Open OwenWato opened 3 years ago

OwenWato commented 3 years ago

I am interested to know why the FDR values outputted in both the ping_pong_signatures and tranposons files are grouped and not unique for each individual signature. For example one results file has 240 identified pp signatures but of the 240 each have an FDR of either 0.7, 0.14, 0.46 or 0.64.

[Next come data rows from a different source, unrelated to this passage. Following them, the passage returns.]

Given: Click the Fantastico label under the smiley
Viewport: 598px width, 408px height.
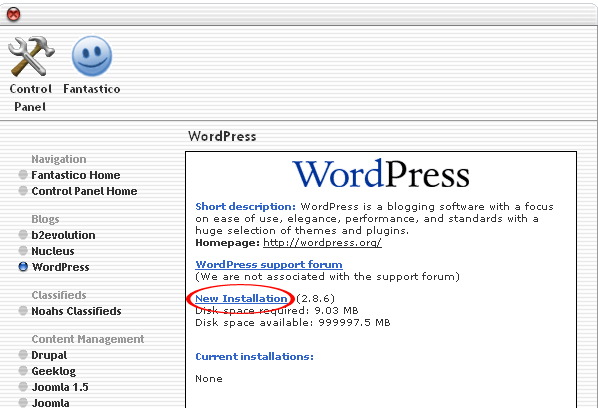Looking at the screenshot, I should [x=92, y=89].
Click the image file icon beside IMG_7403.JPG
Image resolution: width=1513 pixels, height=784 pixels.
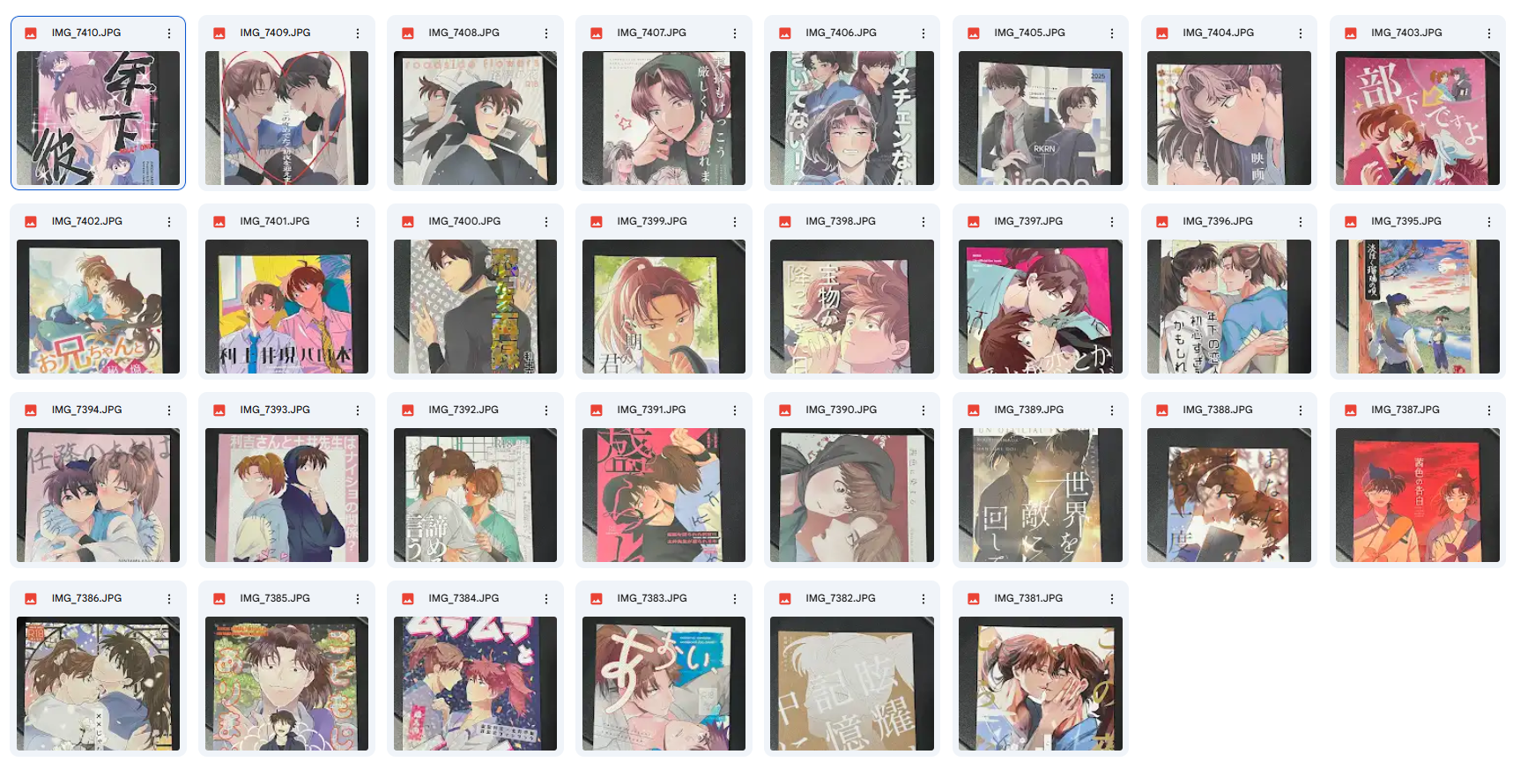tap(1351, 33)
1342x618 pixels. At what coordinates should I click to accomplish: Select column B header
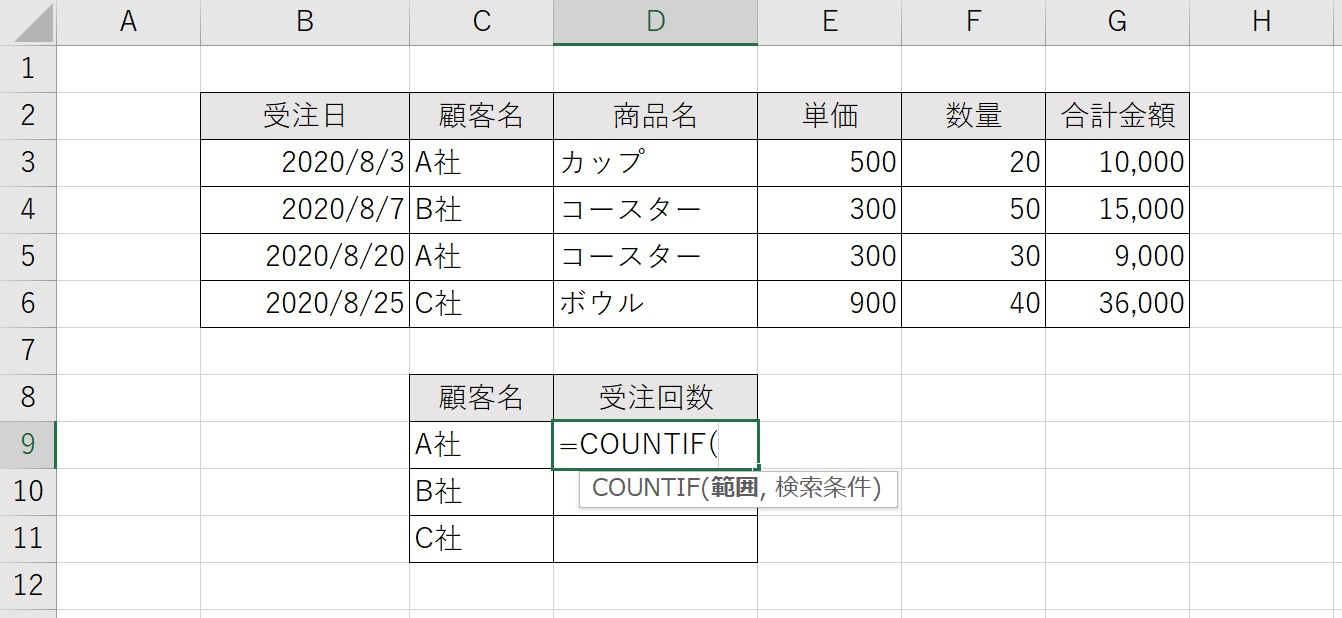(x=305, y=22)
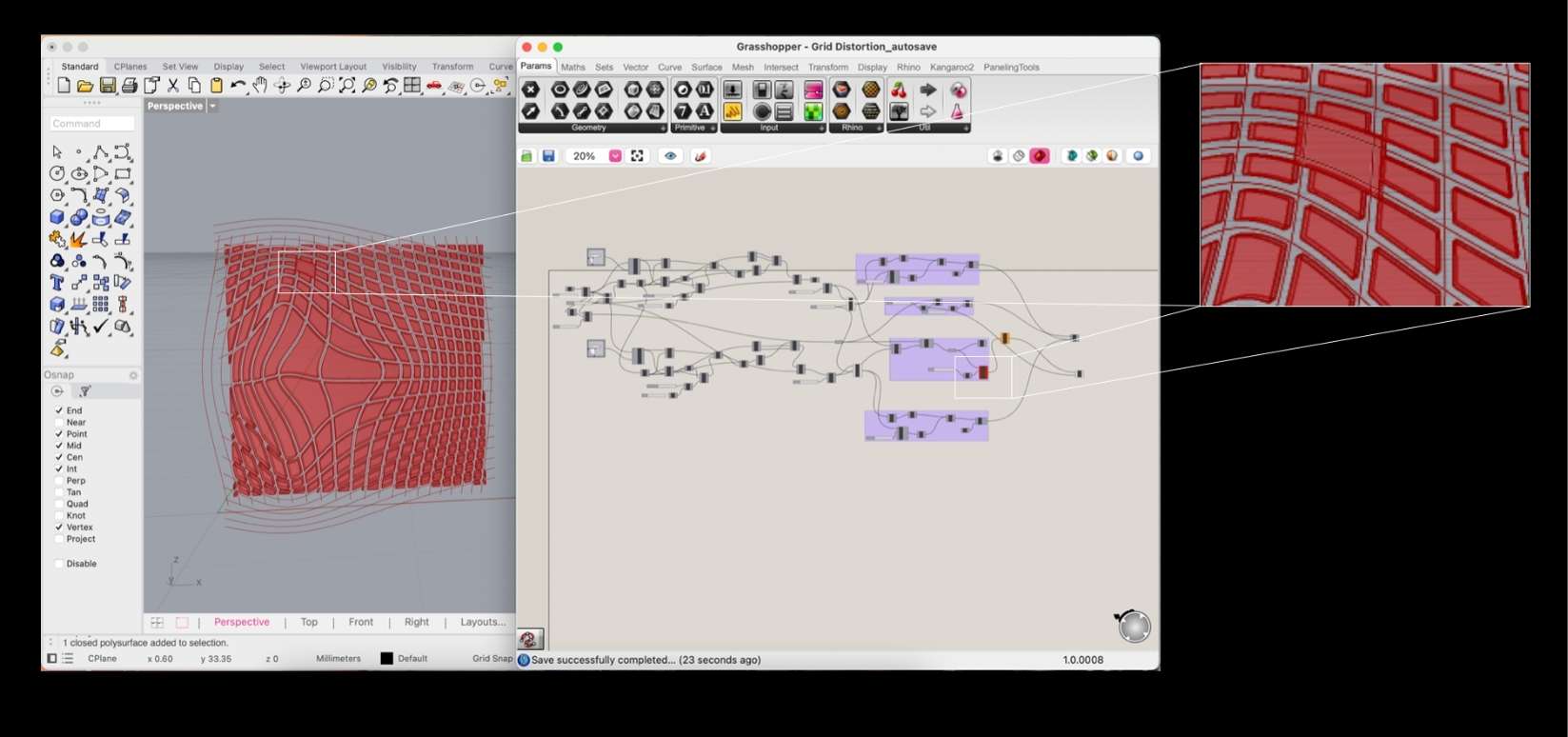Image resolution: width=1568 pixels, height=737 pixels.
Task: Click the Layouts... button
Action: 483,622
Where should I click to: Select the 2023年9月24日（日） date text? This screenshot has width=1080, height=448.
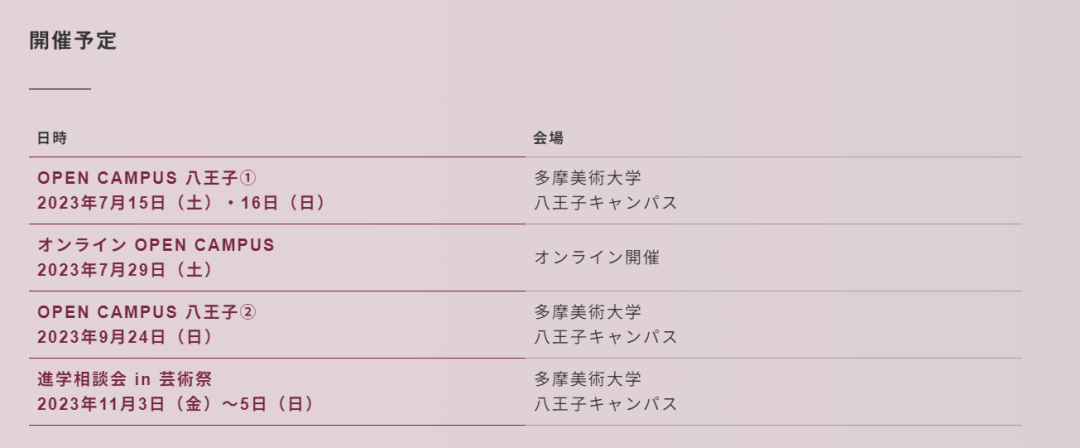(125, 337)
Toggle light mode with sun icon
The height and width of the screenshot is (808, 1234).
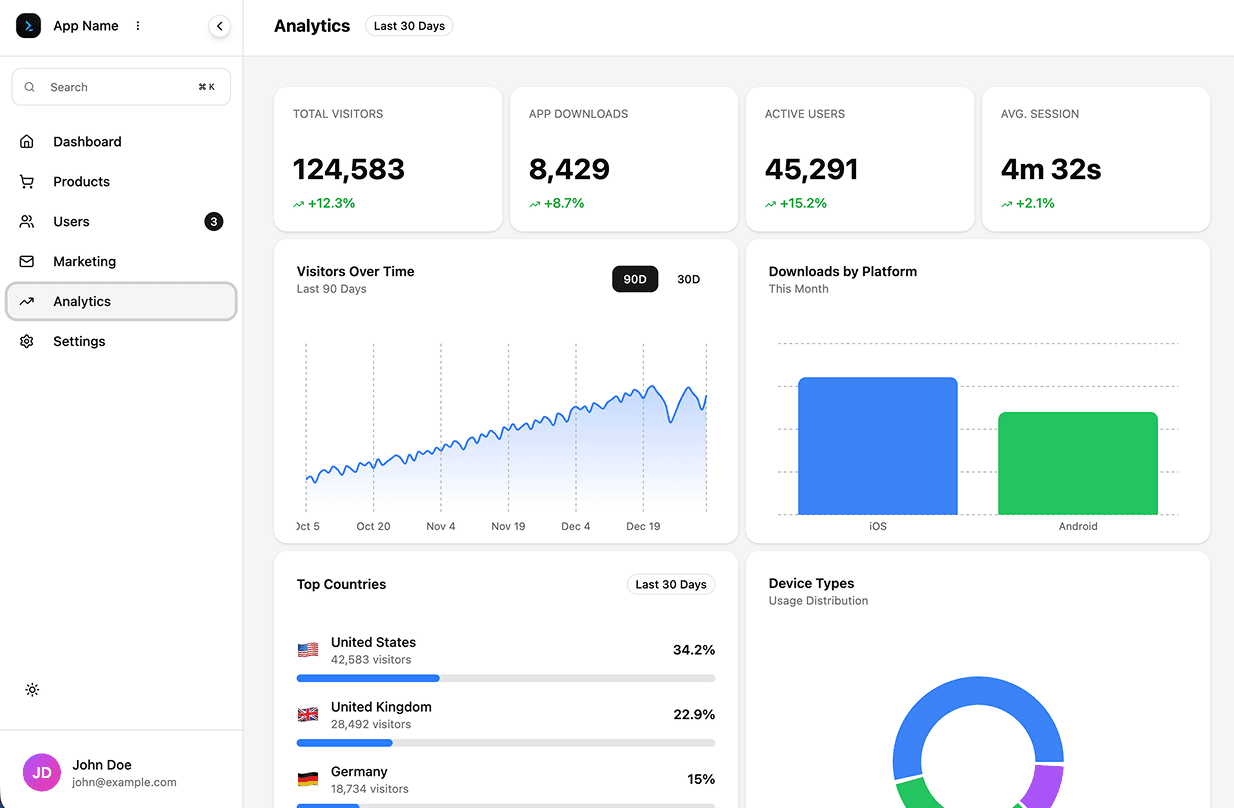pos(32,690)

testes_ping-pong_signatures.txt

suhrig commented 3 years ago

The FDR is calculated empirically from background noise. PingPongPro assigns background signatures to one of 4000 buckets according to their properties. The theoretical maximum resolution for the FDR is therefore a step size of 1/4000 = 0.00025. This is only the theoretical maximum. In practice, not all 4000 bins may be filled, because some buckets may be empty. The number of signatures in your sample is low. Probably, this is also the case for the background signatures. Without seeing the data, it is hard to determine why. Is it a sample with shallow sequencing depth by any chance? Anyhow, the low level of background signatures explains the step-function nature of the FDR values.

OwenWato commented 3 years ago

I am running it using merged bam files, where I merge/group samples by tissue type. Reads are mapped to the honeybee genome which has evidence for pp biogenesis- https://www.ncbi.nlm.nih.gov/pmc/articles/PMC5452642/. But perhaps I will need to run on individual samples and merge the output from your tool, rather than run on the merged bam files which may increase overall background signatures. The sequencing depth is quite good for each individual sample

suhrig commented 3 years ago

Hm, merging the BAM files should increase the sequencing depth and therefore increase the background signatures. So I would not expect that running the samples separately would make things better, but it's worth a try.

Another explanation could be that the libraries have a high duplication rate, resulting in poor coverage of the piRNA clusters.